Tally the lines below that contain the word "will", and give only that number.

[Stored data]

*-*-*

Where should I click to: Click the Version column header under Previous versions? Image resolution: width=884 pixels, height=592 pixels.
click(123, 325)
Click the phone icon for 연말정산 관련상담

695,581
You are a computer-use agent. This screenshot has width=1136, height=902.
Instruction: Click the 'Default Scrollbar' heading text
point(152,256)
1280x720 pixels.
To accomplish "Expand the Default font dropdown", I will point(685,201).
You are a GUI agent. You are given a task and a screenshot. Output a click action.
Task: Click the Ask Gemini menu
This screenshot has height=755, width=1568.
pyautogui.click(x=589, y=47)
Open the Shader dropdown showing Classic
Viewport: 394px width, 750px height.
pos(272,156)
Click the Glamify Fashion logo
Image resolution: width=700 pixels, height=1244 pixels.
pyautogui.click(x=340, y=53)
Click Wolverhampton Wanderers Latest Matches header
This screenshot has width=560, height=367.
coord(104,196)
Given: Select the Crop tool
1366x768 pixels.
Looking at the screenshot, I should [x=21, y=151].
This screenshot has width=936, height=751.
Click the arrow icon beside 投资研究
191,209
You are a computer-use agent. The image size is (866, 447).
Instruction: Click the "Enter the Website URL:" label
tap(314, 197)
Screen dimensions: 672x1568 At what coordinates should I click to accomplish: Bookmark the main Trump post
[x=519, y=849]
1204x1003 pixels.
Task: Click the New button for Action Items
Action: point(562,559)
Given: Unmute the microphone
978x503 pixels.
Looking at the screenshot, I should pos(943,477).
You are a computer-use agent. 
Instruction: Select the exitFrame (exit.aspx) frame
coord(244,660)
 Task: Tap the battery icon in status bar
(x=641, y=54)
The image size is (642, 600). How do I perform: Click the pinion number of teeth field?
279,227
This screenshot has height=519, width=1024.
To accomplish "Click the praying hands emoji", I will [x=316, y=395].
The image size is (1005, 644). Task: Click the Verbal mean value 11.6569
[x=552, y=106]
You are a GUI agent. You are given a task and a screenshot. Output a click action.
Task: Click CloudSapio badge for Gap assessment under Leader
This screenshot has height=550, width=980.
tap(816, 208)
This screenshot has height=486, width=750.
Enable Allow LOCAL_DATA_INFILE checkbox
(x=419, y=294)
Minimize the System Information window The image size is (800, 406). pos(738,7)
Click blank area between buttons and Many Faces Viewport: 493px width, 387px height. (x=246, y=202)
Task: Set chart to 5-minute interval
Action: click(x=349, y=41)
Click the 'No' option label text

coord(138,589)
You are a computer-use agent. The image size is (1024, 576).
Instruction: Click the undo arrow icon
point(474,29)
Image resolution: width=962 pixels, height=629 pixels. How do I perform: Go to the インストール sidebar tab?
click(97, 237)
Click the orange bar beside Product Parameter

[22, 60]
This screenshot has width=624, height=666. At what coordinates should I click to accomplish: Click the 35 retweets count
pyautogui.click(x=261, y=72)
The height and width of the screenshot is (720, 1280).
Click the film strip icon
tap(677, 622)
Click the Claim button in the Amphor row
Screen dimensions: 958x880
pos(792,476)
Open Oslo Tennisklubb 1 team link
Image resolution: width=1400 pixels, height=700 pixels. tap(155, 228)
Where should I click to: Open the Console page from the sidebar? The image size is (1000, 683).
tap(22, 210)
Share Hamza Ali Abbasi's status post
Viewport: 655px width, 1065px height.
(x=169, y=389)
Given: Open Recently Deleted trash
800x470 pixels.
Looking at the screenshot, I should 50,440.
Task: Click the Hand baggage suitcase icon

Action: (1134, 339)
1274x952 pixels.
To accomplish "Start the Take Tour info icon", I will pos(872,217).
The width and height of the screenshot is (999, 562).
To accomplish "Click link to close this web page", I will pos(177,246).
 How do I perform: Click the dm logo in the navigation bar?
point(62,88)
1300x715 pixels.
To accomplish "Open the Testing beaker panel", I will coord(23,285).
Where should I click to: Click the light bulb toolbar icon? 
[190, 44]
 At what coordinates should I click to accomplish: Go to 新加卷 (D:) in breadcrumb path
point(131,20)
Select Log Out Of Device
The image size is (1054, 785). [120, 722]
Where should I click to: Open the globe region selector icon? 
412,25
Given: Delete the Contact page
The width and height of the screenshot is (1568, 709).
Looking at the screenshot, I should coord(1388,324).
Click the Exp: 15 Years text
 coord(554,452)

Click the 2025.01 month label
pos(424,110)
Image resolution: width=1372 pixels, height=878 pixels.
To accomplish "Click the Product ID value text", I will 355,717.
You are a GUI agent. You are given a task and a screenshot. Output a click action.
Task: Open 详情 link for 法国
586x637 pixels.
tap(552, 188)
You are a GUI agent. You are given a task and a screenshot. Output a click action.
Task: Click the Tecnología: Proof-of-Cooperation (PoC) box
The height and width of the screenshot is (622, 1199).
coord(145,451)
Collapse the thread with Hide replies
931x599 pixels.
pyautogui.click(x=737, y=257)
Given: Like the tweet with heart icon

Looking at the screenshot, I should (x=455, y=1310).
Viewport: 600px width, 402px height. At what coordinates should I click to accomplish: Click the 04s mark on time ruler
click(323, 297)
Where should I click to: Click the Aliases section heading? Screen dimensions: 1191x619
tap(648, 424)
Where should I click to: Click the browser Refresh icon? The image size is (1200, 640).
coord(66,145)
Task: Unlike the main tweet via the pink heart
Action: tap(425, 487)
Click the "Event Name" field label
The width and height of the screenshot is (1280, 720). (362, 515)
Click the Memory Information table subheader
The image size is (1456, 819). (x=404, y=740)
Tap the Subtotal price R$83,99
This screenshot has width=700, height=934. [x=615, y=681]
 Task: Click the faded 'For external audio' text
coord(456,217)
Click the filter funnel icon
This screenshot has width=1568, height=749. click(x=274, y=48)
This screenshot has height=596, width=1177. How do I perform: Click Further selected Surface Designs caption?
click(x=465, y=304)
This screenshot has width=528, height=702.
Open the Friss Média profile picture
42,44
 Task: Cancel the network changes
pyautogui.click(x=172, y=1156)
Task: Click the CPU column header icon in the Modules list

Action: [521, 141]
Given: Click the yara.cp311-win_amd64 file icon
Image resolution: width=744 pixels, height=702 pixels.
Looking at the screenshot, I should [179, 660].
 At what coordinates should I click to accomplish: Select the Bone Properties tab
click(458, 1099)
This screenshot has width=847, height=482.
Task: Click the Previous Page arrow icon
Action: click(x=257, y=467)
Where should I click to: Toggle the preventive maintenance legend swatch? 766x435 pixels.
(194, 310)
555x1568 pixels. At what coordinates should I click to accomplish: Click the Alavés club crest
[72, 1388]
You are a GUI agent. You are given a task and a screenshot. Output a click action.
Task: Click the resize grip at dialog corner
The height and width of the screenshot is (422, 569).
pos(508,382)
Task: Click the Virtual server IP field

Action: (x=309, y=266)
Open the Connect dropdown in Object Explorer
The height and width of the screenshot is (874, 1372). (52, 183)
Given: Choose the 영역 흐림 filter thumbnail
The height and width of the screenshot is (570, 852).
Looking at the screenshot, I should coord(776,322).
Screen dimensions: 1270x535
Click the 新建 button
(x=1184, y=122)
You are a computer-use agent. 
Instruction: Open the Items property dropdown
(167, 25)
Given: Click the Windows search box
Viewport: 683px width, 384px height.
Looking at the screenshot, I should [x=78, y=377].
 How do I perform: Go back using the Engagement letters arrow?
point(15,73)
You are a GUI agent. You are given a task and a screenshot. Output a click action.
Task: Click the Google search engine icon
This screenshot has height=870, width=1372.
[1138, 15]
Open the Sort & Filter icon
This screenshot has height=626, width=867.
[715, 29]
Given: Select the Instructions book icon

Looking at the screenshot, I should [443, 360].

*-*-*

## Expected answer
6